**What to do**:
Find every line in the items below that contains the string "zoom", and copy each one in full.

——————

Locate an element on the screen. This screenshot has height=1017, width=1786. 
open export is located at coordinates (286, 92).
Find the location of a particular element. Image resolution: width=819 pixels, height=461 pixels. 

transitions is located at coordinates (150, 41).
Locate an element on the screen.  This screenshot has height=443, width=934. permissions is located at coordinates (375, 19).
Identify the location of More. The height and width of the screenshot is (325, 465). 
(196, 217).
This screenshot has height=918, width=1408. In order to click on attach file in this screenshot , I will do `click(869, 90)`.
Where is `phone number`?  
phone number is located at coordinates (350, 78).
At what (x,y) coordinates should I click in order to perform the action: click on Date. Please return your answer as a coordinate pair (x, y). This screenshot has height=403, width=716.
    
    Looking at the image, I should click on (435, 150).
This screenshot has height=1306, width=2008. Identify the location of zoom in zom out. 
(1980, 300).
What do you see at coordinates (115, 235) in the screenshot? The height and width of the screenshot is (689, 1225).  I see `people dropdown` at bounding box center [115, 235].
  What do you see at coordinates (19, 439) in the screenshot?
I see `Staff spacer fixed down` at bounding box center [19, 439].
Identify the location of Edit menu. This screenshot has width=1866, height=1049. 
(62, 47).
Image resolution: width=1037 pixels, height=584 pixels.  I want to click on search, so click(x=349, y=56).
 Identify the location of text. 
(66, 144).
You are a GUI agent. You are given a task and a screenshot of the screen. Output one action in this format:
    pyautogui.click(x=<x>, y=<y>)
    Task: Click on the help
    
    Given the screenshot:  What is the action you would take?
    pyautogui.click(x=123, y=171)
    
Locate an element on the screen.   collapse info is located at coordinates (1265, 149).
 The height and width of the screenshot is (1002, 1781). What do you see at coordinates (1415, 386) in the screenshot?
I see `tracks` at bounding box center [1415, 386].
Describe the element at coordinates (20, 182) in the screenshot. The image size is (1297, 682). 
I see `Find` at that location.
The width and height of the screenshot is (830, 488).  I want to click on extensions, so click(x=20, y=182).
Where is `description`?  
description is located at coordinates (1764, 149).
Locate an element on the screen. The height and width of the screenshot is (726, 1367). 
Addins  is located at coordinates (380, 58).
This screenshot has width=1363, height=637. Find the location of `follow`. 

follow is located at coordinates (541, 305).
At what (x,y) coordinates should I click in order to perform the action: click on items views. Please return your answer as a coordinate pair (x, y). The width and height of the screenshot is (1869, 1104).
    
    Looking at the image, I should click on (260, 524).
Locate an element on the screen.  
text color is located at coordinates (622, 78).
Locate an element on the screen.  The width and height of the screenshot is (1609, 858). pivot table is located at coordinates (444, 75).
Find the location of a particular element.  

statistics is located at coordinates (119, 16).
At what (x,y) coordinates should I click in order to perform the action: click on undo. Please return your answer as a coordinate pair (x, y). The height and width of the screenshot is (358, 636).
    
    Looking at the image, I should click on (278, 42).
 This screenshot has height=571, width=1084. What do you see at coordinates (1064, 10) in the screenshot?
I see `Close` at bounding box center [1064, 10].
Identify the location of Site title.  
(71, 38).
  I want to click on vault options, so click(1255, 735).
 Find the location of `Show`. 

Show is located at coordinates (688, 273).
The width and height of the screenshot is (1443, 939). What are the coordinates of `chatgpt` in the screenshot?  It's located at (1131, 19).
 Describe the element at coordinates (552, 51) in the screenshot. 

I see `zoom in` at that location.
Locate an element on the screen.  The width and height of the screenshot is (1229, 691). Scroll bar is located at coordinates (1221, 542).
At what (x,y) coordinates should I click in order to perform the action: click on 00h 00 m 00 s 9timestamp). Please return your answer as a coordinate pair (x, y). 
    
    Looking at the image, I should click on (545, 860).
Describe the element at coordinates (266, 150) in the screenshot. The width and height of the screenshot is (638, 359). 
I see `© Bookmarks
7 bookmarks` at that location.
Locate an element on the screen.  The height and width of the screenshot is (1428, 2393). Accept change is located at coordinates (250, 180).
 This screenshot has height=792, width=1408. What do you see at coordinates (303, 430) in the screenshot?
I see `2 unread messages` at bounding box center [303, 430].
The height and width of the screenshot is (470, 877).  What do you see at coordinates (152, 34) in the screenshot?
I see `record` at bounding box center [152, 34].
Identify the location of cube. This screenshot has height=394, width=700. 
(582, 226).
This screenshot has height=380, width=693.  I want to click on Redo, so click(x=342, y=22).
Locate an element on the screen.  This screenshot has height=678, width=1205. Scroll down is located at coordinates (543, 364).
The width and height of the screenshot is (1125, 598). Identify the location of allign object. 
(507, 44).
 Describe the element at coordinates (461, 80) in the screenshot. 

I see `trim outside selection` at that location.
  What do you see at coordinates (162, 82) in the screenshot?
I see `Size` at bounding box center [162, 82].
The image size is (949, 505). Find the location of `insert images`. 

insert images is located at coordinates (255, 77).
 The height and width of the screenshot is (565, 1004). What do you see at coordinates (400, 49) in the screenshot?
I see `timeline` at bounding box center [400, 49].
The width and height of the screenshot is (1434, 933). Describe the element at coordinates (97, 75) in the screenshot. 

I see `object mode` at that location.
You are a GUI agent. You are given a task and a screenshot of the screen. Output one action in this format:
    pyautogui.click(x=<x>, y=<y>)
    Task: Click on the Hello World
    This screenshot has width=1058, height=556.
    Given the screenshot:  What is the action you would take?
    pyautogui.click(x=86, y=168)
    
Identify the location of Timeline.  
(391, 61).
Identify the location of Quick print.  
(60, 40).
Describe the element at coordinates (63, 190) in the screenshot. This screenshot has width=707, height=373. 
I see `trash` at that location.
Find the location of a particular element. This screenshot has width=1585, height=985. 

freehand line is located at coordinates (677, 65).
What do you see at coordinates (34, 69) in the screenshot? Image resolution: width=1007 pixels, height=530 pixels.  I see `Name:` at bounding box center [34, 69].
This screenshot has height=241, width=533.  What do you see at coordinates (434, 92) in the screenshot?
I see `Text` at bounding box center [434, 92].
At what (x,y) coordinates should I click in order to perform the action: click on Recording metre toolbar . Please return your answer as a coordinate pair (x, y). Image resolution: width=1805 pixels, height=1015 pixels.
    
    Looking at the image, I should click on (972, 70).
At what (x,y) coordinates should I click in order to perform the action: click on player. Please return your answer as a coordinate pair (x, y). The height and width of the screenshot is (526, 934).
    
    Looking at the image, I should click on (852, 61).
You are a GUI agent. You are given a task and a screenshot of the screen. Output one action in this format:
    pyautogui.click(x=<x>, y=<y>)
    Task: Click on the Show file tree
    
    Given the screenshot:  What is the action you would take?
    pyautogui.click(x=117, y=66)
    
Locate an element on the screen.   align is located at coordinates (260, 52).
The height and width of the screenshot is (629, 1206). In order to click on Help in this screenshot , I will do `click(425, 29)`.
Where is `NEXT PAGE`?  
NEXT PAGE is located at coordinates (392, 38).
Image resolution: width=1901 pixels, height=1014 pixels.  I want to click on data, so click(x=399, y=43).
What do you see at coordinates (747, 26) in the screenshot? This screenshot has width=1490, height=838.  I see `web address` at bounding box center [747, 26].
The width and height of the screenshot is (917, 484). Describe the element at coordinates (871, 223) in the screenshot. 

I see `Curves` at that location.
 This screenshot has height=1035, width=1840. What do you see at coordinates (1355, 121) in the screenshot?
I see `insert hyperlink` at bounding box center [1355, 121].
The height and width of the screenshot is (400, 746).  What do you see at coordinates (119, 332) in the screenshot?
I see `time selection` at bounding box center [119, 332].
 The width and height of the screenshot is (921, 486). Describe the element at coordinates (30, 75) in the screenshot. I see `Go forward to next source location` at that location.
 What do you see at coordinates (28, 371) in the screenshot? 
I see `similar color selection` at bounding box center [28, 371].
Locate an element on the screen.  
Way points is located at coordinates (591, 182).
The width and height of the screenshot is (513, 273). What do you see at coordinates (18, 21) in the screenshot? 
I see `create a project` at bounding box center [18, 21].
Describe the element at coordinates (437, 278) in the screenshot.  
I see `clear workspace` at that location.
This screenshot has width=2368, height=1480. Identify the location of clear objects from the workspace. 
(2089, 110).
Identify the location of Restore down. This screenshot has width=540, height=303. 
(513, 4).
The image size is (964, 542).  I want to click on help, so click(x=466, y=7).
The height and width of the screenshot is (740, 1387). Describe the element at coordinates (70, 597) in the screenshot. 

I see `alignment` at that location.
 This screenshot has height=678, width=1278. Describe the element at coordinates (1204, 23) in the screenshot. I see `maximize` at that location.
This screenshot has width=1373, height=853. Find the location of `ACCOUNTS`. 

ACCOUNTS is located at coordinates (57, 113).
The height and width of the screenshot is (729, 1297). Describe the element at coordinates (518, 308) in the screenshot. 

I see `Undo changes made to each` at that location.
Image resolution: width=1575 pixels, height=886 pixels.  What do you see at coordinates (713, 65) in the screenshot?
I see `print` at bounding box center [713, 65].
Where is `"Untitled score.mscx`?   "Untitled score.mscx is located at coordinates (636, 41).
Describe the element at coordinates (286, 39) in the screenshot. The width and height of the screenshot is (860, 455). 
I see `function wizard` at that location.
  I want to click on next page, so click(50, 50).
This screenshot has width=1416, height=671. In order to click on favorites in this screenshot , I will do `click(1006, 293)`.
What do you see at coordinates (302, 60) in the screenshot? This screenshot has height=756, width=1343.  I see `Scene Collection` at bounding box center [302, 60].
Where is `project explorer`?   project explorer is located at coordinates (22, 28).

——————

**Solution**:
This screenshot has height=1306, width=2008. Identify the location of zoom in zom out. 
I see `zoom in` at that location.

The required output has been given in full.